Selon le journal français Les Échos, la Suède serait la grande championne de la vaccination avec 61 % de sa population qui avait été vaccinée la veille de Noël et le tiers des 39 % restants qui disait souhaiter recevoir le vaccin, des chiffres à peine plus élevés que ceux enregistrés au Québec.
Ailleurs, la situation est beaucoup moins rose alors que l'Allemagne n'a vacciné que 5 % de sa population, la France à peine 8 % et le Royaume-Uni, seulement 6 %. La campagne de vaccination britannique s'adresse cependant uniquement aux 11 millions de personnes à risque.

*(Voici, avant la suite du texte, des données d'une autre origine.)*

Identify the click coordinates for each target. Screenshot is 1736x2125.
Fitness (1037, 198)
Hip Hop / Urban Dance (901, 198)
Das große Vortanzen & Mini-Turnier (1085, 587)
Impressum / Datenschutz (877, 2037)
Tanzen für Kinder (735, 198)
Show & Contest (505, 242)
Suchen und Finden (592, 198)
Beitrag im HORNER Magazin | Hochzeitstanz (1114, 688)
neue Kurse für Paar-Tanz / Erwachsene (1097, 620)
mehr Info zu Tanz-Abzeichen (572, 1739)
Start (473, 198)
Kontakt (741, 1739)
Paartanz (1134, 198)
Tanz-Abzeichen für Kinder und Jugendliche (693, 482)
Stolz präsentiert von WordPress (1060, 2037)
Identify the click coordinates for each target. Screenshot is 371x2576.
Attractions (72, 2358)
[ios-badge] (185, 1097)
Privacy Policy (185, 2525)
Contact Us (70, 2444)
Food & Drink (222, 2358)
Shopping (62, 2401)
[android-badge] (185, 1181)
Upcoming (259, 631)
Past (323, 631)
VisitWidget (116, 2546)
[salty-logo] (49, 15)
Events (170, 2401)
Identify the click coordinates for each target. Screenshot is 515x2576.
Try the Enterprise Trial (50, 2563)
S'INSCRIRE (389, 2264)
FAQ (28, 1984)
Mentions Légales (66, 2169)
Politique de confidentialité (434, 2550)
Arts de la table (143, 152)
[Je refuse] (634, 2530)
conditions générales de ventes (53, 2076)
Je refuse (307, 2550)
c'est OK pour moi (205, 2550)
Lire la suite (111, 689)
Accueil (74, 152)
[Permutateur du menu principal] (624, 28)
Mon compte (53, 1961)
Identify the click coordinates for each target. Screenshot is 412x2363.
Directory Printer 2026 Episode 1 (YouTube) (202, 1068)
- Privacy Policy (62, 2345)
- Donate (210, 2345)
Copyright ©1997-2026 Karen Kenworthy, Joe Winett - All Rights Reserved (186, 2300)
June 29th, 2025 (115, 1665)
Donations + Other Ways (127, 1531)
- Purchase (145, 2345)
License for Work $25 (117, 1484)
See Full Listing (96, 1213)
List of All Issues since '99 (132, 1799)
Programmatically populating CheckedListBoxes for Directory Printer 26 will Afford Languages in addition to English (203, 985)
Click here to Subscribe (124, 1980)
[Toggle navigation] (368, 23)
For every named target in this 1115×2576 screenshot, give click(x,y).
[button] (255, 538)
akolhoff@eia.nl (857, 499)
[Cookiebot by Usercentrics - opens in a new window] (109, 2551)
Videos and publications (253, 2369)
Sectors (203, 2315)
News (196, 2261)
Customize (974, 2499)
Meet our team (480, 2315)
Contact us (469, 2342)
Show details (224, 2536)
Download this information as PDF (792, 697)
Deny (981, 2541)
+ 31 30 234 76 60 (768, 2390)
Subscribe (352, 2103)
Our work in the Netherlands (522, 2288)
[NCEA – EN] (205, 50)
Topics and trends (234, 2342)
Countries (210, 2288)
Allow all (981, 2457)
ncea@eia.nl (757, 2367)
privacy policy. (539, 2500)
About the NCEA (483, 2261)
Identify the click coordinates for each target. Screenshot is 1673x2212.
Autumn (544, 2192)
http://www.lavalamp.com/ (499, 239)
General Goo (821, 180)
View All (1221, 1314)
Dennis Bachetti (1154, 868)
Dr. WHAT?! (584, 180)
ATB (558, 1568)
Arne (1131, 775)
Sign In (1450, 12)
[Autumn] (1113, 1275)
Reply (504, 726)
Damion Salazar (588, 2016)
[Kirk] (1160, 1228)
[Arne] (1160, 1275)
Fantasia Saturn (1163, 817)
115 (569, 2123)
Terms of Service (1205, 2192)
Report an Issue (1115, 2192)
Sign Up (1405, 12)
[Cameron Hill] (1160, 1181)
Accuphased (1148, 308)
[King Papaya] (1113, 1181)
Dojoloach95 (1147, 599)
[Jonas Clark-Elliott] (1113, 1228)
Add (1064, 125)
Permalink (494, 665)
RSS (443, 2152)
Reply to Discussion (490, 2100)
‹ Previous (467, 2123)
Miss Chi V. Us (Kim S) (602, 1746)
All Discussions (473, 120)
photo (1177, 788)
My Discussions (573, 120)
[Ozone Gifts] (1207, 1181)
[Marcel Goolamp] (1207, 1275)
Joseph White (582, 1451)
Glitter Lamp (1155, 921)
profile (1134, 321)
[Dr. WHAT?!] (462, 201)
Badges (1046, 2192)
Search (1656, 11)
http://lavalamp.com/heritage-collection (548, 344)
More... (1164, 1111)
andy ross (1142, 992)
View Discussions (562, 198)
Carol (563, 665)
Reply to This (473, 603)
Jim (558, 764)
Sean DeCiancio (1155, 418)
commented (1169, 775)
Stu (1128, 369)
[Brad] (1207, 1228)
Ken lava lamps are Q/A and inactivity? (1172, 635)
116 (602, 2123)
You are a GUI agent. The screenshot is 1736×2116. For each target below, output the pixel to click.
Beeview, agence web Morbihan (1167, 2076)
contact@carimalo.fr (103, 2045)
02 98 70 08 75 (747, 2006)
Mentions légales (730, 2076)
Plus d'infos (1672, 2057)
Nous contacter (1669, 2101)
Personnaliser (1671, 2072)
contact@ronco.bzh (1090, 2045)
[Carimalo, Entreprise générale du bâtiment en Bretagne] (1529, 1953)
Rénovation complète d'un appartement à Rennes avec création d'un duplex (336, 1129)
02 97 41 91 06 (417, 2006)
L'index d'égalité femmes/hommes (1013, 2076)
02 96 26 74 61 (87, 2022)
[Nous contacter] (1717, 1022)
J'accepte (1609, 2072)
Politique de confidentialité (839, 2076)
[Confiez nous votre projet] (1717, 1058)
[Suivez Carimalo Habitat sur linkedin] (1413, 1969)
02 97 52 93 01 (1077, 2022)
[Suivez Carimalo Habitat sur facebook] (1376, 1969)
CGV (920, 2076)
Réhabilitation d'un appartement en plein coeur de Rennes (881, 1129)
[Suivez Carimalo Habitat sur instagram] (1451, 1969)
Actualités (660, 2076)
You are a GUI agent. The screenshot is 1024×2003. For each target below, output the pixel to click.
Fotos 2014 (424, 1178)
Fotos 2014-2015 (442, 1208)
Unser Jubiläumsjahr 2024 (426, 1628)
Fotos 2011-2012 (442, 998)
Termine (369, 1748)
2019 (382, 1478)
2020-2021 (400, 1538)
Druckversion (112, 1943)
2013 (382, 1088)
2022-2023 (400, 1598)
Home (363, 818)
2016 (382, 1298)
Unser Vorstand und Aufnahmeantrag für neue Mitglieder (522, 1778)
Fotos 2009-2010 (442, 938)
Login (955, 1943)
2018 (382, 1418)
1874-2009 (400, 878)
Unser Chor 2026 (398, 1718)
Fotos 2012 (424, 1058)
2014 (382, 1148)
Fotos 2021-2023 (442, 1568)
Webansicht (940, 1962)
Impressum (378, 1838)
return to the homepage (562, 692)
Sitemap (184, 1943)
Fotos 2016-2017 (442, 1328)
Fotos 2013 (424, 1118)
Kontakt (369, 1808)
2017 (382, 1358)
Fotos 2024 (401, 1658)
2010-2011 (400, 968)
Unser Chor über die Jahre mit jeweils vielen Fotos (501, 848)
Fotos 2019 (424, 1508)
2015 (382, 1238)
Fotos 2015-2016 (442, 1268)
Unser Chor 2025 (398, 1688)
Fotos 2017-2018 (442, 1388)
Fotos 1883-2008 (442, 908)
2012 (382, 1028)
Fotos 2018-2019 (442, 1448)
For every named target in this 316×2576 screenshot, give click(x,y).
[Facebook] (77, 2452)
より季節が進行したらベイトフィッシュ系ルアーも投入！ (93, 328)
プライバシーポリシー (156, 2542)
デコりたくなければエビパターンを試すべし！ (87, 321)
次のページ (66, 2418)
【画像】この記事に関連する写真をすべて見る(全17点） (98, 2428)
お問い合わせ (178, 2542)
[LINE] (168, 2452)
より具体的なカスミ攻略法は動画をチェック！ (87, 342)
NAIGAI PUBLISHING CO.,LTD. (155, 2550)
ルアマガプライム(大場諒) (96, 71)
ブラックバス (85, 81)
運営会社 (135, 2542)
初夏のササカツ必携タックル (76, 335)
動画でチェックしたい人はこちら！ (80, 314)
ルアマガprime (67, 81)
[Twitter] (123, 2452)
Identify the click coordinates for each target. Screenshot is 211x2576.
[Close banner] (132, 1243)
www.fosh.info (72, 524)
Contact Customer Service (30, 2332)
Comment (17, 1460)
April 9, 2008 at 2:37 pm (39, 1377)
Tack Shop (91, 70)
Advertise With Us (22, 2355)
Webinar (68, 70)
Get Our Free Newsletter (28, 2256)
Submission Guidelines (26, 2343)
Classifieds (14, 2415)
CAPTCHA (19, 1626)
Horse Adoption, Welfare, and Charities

Au Japon, la campagne de vaccination a également débuté très lentement, mais il faut toutefois préciser que les injections y sont payantes et qu'elles se font sur réservation dans certaines cliniques.
Au Canada
À l'échelle canadienne, le Québec fait également figure de leader alors que seuls les trois territoires et les petites provinces comme le Nouveau-Brunswick, avec 65 %, l'Île-du-Prince-Édouard et Terre-Neuve-et-Labrador surpassent les 55 % de la Belle Province.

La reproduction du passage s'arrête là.